The records that follow need to be output exactly as they are.
EXERCISE INPUT below:
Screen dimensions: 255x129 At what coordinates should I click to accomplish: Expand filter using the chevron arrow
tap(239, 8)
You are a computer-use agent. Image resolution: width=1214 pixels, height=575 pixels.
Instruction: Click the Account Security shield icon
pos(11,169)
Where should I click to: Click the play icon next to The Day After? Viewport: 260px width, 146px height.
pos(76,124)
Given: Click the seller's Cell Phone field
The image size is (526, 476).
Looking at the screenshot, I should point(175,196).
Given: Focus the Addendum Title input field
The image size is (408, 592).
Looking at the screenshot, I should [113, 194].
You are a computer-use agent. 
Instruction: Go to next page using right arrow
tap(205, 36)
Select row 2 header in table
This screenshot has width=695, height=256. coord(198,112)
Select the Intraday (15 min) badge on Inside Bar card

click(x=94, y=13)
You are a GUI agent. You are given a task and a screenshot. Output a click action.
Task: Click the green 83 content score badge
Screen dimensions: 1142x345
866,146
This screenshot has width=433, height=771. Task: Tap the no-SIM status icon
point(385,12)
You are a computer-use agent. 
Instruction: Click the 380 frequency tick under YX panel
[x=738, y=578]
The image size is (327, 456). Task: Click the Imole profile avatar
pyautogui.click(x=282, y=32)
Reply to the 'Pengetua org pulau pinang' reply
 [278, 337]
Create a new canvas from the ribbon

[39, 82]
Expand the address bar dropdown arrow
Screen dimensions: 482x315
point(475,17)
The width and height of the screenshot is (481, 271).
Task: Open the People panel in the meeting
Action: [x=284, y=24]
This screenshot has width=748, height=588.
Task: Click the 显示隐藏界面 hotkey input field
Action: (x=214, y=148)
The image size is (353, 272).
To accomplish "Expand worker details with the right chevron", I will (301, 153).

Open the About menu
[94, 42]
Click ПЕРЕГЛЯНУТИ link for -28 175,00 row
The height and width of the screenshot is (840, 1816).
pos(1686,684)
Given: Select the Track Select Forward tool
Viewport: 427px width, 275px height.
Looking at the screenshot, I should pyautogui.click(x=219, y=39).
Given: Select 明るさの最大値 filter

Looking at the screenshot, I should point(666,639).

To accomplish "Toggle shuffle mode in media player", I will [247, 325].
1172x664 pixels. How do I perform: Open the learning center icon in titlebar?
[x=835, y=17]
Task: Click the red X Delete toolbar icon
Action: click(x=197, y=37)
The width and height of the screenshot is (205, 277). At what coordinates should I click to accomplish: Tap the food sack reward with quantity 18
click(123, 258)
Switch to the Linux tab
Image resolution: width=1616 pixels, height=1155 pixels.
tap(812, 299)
End of EXERCISE INPUT.
*RESULT OF THE TASK*
Screen dimensions: 255x129 At what coordinates should I click to accomplish: Expand filter using the chevron arrow
tap(239, 8)
You are a computer-use agent. Image resolution: width=1214 pixels, height=575 pixels.
Instruction: Click the Account Security shield icon
pos(11,169)
Where should I click to: Click the play icon next to The Day After? Viewport: 260px width, 146px height.
pos(76,124)
Given: Click the seller's Cell Phone field
The image size is (526, 476).
Looking at the screenshot, I should point(175,196).
Given: Focus the Addendum Title input field
The image size is (408, 592).
Looking at the screenshot, I should [113, 194].
You are a computer-use agent. 
Instruction: Go to next page using right arrow
tap(205, 36)
Select row 2 header in table
This screenshot has width=695, height=256. coord(198,112)
Select the Intraday (15 min) badge on Inside Bar card

click(x=94, y=13)
You are a GUI agent. You are given a task and a screenshot. Output a click action.
Task: Click the green 83 content score badge
Screen dimensions: 1142x345
866,146
This screenshot has width=433, height=771. Task: Tap the no-SIM status icon
point(385,12)
You are a computer-use agent. 
Instruction: Click the 380 frequency tick under YX panel
[x=738, y=578]
The image size is (327, 456). Task: Click the Imole profile avatar
pyautogui.click(x=282, y=32)
Reply to the 'Pengetua org pulau pinang' reply
 [278, 337]
Create a new canvas from the ribbon

[39, 82]
Expand the address bar dropdown arrow
Screen dimensions: 482x315
point(475,17)
The width and height of the screenshot is (481, 271).
Task: Open the People panel in the meeting
Action: [x=284, y=24]
This screenshot has width=748, height=588.
Task: Click the 显示隐藏界面 hotkey input field
Action: (x=214, y=148)
The image size is (353, 272).
To accomplish "Expand worker details with the right chevron", I will (301, 153).

Open the About menu
[94, 42]
Click ПЕРЕГЛЯНУТИ link for -28 175,00 row
The height and width of the screenshot is (840, 1816).
pos(1686,684)
Given: Select the Track Select Forward tool
Viewport: 427px width, 275px height.
Looking at the screenshot, I should pyautogui.click(x=219, y=39).
Given: Select 明るさの最大値 filter

Looking at the screenshot, I should point(666,639).

To accomplish "Toggle shuffle mode in media player", I will [247, 325].
1172x664 pixels. How do I perform: Open the learning center icon in titlebar?
[x=835, y=17]
Task: Click the red X Delete toolbar icon
Action: click(x=197, y=37)
The width and height of the screenshot is (205, 277). At what coordinates should I click to accomplish: Tap the food sack reward with quantity 18
click(123, 258)
Switch to the Linux tab
Image resolution: width=1616 pixels, height=1155 pixels.
tap(812, 299)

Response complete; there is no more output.